Last Modified: 11 Oct 2016


Stolen Egyptian tomb relief recovered from Bonhams in 2008.

Lot 66 in the Bonhams London 1 May 2008 Antiquities catalogue was described as ‘An Egyptian carved limestone relief fragment Late Period, 26th Dynasty, circa 665–525 B.C.’. The accompanying image showed the relief fragment housed in a polished wood presentation case. Its provenance was given as ‘Property of an Australian private collector, who began collecting in the 1940s whilst in the merchant navy, he ceased collecting in the 1970s when he retired from the navy due to ill health, the objects passed thence by descent to his son’. The catalogue entry also presented a partial translation of the inscription.

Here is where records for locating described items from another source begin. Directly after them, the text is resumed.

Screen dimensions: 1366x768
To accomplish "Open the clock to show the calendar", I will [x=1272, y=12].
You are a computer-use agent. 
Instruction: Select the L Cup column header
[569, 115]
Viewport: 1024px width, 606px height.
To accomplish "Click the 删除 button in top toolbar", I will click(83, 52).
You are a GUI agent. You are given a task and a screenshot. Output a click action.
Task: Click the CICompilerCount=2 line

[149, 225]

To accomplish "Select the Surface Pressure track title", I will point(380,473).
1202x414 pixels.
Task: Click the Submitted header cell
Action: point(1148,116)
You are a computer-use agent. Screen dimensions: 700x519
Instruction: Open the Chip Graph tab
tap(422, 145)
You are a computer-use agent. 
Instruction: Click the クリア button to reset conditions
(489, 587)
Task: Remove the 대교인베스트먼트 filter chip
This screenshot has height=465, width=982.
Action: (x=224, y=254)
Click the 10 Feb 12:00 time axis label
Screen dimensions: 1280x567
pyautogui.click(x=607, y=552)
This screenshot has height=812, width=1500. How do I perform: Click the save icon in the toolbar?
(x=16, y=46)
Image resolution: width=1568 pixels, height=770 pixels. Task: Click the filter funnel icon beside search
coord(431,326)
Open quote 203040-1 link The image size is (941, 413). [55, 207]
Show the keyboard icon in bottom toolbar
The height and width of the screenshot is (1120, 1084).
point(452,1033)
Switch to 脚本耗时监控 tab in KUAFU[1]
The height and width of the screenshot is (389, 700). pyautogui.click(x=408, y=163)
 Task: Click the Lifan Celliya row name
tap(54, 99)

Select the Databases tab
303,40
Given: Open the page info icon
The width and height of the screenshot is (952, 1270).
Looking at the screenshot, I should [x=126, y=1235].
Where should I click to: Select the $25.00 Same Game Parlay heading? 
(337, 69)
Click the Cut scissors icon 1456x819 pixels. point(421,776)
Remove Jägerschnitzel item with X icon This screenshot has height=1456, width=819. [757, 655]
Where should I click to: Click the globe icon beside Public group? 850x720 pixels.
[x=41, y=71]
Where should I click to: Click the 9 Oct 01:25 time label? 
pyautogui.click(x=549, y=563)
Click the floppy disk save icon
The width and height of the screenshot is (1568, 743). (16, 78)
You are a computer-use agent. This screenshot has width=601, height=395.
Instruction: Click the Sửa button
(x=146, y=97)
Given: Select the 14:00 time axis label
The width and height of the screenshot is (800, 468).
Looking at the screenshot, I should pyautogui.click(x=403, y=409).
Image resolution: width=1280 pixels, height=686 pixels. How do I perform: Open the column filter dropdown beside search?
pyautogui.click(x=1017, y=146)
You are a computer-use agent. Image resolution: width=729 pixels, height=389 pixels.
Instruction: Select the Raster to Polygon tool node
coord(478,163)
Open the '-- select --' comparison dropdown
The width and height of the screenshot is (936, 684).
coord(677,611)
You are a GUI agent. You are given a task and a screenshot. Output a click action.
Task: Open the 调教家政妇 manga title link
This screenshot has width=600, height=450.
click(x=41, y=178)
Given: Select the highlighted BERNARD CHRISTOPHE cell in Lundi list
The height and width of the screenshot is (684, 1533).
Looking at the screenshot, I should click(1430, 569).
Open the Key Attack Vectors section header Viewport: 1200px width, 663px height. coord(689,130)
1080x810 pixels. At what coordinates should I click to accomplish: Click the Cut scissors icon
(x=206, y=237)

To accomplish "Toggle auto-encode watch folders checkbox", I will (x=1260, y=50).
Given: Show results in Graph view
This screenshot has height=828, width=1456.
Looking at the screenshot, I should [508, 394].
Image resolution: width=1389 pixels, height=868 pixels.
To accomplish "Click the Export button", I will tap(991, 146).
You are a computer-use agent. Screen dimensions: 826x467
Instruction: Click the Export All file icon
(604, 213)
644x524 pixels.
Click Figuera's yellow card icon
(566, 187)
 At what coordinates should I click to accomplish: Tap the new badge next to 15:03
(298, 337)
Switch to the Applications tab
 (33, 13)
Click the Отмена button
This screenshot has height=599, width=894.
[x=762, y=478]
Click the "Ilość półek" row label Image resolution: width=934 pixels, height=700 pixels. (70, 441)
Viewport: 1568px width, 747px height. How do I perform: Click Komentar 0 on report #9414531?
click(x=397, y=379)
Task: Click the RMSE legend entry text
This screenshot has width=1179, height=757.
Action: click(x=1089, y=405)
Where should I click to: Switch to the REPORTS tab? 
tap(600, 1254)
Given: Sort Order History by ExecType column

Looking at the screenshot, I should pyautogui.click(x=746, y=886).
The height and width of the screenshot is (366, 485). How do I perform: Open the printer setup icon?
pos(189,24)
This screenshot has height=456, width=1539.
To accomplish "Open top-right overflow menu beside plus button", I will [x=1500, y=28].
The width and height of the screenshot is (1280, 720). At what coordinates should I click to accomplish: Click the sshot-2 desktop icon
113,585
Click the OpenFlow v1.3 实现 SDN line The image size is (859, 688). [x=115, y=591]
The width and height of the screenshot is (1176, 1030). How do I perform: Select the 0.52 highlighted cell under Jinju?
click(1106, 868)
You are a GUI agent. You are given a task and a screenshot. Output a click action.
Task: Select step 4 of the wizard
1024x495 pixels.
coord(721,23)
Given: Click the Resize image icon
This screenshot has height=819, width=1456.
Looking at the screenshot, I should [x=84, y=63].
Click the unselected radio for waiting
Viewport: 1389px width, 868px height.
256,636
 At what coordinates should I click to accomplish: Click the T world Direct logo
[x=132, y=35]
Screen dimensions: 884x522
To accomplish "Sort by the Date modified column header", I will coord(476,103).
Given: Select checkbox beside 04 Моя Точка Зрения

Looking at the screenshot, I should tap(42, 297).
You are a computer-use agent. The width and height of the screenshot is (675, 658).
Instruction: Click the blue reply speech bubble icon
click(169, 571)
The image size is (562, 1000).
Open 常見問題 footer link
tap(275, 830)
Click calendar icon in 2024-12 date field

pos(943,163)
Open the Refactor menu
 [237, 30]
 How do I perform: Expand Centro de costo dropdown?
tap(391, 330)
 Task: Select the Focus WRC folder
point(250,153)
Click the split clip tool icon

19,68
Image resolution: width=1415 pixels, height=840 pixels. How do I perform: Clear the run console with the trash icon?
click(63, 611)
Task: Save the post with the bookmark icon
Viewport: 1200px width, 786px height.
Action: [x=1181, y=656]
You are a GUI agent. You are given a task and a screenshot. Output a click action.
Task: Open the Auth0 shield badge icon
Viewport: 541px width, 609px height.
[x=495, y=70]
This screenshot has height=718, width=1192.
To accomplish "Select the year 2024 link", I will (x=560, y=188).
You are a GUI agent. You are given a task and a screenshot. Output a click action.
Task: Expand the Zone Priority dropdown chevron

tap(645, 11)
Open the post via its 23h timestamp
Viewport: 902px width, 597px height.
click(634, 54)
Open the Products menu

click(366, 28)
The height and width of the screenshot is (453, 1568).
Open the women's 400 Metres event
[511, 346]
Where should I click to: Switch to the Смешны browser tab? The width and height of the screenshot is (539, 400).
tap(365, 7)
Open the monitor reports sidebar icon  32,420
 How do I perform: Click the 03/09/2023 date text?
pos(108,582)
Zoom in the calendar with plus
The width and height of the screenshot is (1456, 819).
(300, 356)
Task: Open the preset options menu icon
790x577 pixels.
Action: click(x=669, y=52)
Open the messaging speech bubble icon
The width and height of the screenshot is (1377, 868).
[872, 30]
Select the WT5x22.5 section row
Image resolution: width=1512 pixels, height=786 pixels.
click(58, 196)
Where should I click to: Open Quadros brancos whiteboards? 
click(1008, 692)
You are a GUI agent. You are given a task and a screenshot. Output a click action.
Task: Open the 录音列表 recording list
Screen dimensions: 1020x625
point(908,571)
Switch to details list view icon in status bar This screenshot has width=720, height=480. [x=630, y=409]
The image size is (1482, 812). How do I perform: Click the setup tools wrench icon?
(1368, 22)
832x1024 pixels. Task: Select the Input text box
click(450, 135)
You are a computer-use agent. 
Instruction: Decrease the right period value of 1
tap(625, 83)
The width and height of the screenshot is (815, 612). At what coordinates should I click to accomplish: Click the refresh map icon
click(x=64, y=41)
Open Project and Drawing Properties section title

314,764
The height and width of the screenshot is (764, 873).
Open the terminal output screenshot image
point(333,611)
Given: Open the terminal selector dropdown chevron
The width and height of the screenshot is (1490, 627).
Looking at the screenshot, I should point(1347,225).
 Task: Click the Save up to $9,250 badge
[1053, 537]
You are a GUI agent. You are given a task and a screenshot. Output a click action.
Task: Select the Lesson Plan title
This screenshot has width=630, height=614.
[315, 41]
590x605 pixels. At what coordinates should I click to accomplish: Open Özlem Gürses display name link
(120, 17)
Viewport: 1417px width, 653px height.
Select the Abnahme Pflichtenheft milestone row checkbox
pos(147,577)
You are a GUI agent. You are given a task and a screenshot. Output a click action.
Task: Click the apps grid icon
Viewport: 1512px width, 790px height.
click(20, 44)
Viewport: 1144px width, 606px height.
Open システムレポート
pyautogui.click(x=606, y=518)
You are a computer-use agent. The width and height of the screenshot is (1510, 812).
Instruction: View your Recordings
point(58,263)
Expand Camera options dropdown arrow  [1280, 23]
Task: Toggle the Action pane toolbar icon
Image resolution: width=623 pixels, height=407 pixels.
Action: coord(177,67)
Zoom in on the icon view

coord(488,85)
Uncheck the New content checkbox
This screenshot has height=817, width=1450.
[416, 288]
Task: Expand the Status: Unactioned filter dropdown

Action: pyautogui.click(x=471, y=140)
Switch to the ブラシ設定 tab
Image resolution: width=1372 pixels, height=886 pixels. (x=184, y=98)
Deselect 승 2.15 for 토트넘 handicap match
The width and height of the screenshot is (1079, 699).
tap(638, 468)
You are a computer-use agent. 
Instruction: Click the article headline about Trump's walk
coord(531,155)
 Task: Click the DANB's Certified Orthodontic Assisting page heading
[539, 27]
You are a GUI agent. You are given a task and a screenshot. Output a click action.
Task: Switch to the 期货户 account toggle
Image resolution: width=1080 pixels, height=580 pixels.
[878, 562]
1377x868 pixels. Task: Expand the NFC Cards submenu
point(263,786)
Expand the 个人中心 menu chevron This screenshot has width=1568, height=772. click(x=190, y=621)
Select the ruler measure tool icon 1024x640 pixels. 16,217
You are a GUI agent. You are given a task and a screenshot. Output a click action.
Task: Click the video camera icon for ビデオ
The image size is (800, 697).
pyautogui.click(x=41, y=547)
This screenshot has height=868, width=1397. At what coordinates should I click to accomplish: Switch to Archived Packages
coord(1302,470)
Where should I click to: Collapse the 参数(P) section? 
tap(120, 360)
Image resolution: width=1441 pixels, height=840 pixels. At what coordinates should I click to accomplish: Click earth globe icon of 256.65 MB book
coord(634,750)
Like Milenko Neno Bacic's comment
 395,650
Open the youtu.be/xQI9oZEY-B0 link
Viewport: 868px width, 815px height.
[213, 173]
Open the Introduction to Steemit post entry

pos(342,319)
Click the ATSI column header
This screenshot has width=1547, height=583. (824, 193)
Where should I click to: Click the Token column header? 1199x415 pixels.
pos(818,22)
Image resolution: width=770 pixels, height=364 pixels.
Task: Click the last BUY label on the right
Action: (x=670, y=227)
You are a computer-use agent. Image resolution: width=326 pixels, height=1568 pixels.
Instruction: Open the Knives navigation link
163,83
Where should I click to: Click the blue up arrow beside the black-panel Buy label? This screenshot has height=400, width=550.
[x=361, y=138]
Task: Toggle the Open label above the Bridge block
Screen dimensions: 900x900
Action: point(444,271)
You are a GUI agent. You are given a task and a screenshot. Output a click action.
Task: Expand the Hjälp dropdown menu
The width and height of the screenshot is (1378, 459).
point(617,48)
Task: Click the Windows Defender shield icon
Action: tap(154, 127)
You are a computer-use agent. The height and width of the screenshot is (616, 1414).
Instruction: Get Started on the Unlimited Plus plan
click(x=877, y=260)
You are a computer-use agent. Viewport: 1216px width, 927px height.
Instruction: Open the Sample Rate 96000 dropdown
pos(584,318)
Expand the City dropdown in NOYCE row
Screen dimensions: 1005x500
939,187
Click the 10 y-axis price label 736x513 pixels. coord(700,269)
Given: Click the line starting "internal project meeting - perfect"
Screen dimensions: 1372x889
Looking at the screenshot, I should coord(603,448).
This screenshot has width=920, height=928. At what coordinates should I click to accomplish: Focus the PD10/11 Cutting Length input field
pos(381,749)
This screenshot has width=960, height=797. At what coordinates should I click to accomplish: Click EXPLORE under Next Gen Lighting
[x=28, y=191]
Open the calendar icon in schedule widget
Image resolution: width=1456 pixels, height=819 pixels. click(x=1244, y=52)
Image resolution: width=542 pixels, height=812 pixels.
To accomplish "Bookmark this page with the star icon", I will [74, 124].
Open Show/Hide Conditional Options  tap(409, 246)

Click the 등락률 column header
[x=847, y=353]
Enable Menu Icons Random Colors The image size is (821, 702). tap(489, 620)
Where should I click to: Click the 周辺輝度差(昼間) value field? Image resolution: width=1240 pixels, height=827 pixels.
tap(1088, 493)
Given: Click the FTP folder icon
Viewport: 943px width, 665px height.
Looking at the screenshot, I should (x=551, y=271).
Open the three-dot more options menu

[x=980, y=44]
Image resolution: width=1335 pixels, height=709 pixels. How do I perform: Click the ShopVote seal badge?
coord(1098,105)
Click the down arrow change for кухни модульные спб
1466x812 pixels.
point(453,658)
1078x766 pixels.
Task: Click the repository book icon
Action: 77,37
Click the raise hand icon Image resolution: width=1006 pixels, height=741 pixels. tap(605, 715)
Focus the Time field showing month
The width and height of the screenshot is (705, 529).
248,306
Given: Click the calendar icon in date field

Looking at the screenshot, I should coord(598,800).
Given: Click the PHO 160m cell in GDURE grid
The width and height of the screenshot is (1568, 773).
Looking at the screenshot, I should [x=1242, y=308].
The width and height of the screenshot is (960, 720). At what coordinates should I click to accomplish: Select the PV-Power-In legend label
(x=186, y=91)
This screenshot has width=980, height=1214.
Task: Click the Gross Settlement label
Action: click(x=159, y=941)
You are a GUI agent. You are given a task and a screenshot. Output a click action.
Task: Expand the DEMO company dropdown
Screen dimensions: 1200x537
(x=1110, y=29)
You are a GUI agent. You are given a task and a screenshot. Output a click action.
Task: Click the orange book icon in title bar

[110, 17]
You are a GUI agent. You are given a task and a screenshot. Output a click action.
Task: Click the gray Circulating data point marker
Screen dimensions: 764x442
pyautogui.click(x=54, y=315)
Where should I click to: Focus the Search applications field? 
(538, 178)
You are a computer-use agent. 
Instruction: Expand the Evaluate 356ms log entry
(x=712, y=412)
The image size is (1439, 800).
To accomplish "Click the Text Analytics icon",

The relief fragment was recognized by a curator at the Metropolitan Museum of Art as belonging to the 26th Dynasty Tomb of Mutirdis at Thebes, which had been discovered in 1969 and restored between 1973 and 1974 (AP 2008; SCA n.d.). The tomb reliefs had been photographed in situ and published in 1977. Upon being notified of that fact by Egypt’s Supreme Council of Antiquities, Bonhams withdrew the piece from sale and arranged for its return to Egypt in 2008. Other fragments of relief stolen from the same tomb are still missing (SCA n.d.).

(Image from the Supreme Council of Antiquities)


AP (2008), ‘Egypt retrieves a 2,500-year-old stone relief from Bonhams auction house in London’, International Herald Tribune, 30 June.

SCA (n.d), ‘Relief fragment from the Tomb of Mutirdis’, Supreme Council of Antiquities., accessed 6 February 2014.